Figure 13: A simple model of diauxic growth fitted to the observed data from Figure 6.

7 Appendix

7.1 Inspection of the OF close to the best-fit solution

Analyzing the objective function in the vicinity of the best-fit parameter estimate (Figure 9) provides valuable information on uncertainty. It is also the key concept of estimating confidence intervals by likelihood profiling.

The code section below demonstrates how the profile of the OF close to the optimum solution can be inspected. While this is trivial for the one-dimensional case (Figure 9), it requires a bit more effort when multiple parameters are to be estimated simultaneously. A possible solution is as follows:

Perform a conventional fit. This gives you best-fit-estimates for all \(n\) parameters.
Pick a particular parameter \(i\) and create a vector of \(m\) perturbed estimates to cover the vicinity of the actual best-fit estimate. For example, one could multiply the best-fit value by 0.9, 0.95, 1, 1.05, 1.1 to induce relative perturbations at the 5 and 10% level, respectively.
For each of the \(m\) perturbed values: Hold the \(i\)-th parameter constant at the respective perturbed value, re-fit the remaining \(n-1\) parameters of the model, and record the value of the OF.
Plot the values of the re-fitted OF over the \(m\) perturbed parameter values.
Continue with parameter \(i+1\), i.e. go to step 2.

The below R code implements this algorithm for the logistic growth example. The main difference compared to the original implementation is the distinction between two kinds of parameters, the ones that need to be fitted (argument pars) and the single one which is kept constant at a value close to the previously found optimum (argument fixpar). The output of the code (Figure 14) suggests a clear minimum of the OF for all three parameters, indicating identifyability.

# reimplemented model and objective function
N_fix <- function(pars, fixpar, time) {
  with(as.list(c(pars, fixpar)), {
    K / (1 + (K / N_0 - 1) * exp(-time * mu_max))
  })
}
SSR_fix <- function(pars, fixpar, data, trans=log) {
  obs <- trans(data[,"OD600"])
  sim <- trans(N_fix(pars, fixpar, data[,"hours"]))
  sum((sim - obs)^2)
}

options(warn=-1)    # suppress warnings for now

# fit all parameters simultaneously (best-fit estimates) 
guess <- c(mu_max=1, N_0=0.001, K=0.7)
opt <- optim(par=guess, fn=SSR_fix, fixpar=c(), data=obs)
stopifnot(opt$convergence == 0)
opt <- opt$par

# multipliers to induce perturbations
mult <- c(0.9, 0.95, 0.99, 1, 1.01, 1.05, 1.1)

# refit all parameters but the one parameter kept
# constant at perturbed values
x <- NULL
for (p in names(opt)) {
  for (m in mult) {
    fit <- optim(par=opt[names(opt) != p], fn=SSR_fix,
      fixpar=opt[p]*m, data=obs)

Exercise 1 = In the appendix excerpt, which multipliers are offered as an example for perturbing a best-fit value at the 5 and 10% level?
Exercise 2 = Reproduce the appendix excerpt word for word, starting at "For each of" and continuing up to and including "perturbed parameter values.".
The items after this point are separate material, unrelated to the appendix excerpt.

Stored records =
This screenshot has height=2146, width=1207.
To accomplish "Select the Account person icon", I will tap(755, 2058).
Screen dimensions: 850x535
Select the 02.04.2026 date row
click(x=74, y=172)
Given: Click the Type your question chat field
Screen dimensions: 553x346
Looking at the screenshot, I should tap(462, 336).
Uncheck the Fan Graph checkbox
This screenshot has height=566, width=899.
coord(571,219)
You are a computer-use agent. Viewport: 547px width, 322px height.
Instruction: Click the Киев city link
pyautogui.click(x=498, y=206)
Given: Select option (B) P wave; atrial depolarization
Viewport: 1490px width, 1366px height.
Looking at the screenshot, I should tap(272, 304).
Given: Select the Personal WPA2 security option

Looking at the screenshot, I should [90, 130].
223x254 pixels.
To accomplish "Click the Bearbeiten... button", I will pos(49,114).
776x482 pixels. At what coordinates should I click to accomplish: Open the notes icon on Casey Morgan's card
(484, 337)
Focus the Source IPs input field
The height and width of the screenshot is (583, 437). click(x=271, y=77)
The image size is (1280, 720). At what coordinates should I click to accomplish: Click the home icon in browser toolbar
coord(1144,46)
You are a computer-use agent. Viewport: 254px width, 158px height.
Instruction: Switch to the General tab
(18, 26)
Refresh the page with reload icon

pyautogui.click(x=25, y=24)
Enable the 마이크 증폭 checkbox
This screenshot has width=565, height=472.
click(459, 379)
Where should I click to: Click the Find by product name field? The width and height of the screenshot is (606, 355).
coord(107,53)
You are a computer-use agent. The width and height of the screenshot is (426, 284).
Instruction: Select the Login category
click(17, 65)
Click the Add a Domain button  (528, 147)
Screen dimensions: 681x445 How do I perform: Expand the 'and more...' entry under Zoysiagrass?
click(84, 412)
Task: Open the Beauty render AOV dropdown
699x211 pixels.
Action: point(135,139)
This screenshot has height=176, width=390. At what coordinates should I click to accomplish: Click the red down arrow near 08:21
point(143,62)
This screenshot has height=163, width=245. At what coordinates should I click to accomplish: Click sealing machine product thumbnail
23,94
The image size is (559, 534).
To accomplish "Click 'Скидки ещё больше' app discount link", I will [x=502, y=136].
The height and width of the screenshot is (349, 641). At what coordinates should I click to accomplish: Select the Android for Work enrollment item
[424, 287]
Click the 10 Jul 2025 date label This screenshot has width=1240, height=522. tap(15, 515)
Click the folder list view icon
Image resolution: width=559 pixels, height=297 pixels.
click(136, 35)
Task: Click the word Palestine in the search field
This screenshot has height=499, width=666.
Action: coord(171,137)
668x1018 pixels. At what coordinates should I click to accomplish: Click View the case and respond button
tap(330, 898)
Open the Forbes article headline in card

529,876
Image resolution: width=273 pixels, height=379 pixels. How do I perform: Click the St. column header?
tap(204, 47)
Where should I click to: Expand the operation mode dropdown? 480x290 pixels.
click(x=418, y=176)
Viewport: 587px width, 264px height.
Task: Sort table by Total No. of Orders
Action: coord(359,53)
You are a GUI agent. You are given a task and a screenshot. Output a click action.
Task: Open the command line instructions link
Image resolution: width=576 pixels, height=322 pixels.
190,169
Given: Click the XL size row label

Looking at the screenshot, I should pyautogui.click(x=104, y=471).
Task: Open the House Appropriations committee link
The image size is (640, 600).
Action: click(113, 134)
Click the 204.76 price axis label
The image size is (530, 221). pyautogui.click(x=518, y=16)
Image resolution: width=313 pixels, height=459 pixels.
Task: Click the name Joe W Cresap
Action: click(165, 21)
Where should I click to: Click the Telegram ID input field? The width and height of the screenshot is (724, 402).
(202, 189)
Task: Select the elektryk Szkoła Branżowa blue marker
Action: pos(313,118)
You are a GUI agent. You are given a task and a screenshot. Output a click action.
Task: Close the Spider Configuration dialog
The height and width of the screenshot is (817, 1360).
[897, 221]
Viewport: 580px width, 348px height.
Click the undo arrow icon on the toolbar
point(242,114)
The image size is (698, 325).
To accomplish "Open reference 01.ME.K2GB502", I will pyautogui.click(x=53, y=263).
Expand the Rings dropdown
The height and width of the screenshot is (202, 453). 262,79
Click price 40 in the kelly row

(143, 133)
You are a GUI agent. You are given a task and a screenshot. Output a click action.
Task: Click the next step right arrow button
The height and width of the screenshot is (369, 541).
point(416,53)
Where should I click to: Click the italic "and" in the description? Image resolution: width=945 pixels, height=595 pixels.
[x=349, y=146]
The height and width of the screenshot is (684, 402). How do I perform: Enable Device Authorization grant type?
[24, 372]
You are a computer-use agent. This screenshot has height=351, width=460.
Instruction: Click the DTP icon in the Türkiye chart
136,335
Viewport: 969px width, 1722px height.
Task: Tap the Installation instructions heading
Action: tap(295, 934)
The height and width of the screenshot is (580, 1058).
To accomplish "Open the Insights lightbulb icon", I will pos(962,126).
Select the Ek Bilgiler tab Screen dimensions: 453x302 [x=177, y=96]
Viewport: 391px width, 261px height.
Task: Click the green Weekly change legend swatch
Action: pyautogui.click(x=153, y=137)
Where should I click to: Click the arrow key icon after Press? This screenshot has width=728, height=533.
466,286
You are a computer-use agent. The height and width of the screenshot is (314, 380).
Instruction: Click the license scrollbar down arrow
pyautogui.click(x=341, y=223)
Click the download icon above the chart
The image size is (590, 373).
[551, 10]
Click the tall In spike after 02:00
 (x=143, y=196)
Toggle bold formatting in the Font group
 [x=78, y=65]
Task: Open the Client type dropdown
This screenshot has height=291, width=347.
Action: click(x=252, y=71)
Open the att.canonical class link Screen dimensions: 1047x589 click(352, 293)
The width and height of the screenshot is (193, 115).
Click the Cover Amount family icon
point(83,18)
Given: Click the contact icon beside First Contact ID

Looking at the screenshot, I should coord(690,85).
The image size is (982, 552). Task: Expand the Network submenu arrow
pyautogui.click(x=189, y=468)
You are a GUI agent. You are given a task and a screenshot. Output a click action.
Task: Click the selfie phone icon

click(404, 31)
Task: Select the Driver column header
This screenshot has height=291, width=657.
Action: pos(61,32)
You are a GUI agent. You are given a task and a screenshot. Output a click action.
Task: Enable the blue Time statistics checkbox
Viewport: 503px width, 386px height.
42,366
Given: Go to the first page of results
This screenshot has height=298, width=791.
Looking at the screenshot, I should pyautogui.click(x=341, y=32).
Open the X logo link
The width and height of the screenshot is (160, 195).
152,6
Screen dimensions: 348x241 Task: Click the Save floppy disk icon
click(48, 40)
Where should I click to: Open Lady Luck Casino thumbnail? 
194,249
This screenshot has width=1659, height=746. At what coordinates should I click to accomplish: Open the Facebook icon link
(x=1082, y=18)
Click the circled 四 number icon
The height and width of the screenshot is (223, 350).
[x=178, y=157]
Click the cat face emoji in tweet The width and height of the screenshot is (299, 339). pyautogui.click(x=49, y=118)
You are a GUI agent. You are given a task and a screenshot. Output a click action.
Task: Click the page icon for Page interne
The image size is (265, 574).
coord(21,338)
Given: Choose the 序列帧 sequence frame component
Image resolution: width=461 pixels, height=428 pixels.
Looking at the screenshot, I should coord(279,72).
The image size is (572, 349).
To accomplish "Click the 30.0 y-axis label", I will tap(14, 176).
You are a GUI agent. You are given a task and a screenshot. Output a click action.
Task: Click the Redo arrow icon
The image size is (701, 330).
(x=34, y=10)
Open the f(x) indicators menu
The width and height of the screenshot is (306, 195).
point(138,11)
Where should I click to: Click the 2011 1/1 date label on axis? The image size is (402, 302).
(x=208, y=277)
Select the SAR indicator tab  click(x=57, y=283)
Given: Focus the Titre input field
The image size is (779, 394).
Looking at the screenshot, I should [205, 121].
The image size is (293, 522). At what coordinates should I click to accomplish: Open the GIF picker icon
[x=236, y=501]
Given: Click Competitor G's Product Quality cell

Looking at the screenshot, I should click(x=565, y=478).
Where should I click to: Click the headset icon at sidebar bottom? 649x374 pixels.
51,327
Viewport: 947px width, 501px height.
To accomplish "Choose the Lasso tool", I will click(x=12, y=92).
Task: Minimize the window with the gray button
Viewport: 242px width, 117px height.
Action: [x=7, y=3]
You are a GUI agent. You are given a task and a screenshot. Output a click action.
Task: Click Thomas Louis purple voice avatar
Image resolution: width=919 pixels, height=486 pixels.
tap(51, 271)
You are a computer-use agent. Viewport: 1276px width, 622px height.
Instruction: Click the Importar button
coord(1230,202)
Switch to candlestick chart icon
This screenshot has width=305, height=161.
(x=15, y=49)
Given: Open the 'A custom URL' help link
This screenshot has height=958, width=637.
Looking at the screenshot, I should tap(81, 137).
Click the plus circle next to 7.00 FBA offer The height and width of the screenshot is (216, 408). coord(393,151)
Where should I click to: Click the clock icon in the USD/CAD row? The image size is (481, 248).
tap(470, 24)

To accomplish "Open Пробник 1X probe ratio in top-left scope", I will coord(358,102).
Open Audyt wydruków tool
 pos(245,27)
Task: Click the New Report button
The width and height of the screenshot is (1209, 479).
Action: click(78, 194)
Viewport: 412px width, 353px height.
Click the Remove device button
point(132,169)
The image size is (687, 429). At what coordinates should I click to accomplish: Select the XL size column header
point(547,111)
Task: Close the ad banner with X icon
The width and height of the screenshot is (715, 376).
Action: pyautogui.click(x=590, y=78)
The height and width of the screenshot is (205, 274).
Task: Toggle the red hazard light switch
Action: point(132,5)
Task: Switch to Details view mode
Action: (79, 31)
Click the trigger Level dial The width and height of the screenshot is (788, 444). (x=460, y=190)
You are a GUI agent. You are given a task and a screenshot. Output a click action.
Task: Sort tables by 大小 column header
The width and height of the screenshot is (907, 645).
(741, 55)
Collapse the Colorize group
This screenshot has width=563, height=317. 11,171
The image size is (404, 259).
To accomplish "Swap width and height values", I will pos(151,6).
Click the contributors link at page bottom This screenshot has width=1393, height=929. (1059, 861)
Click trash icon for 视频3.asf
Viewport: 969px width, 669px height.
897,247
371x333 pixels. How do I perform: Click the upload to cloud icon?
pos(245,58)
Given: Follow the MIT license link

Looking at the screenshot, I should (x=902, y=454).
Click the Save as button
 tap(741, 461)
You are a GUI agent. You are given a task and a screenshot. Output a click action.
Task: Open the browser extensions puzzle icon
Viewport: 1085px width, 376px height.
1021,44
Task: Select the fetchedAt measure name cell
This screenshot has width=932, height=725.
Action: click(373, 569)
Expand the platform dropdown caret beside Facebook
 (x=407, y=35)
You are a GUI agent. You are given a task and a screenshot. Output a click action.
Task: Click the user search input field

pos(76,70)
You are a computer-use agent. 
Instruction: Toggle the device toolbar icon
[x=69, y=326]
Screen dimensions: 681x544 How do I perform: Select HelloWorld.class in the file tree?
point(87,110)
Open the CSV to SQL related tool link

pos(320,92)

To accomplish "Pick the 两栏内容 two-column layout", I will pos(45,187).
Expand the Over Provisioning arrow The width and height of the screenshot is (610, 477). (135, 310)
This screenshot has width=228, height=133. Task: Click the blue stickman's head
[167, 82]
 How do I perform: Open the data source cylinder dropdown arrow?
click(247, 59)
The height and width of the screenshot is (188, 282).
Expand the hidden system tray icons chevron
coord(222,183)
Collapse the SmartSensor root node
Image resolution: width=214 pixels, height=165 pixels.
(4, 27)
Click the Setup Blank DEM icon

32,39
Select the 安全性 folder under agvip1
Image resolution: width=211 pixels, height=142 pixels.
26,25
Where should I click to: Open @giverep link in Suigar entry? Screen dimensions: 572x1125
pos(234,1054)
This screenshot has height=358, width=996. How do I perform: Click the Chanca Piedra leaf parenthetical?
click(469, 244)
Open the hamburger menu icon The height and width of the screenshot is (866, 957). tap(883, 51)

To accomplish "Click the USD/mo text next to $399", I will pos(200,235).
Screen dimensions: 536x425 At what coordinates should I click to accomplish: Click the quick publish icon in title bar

Your solution 1 = 0.9, 0.95, 1, 1.05, and 1.1.

Your solution 2 =
For each of the \(m\) perturbed values: Hold the \(i\)-th parameter constant at the respective perturbed value, re-fit the remaining \(n-1\) parameters of the model, and record the value of the OF.
Plot the values of the re-fitted OF over the \(m\) perturbed parameter values.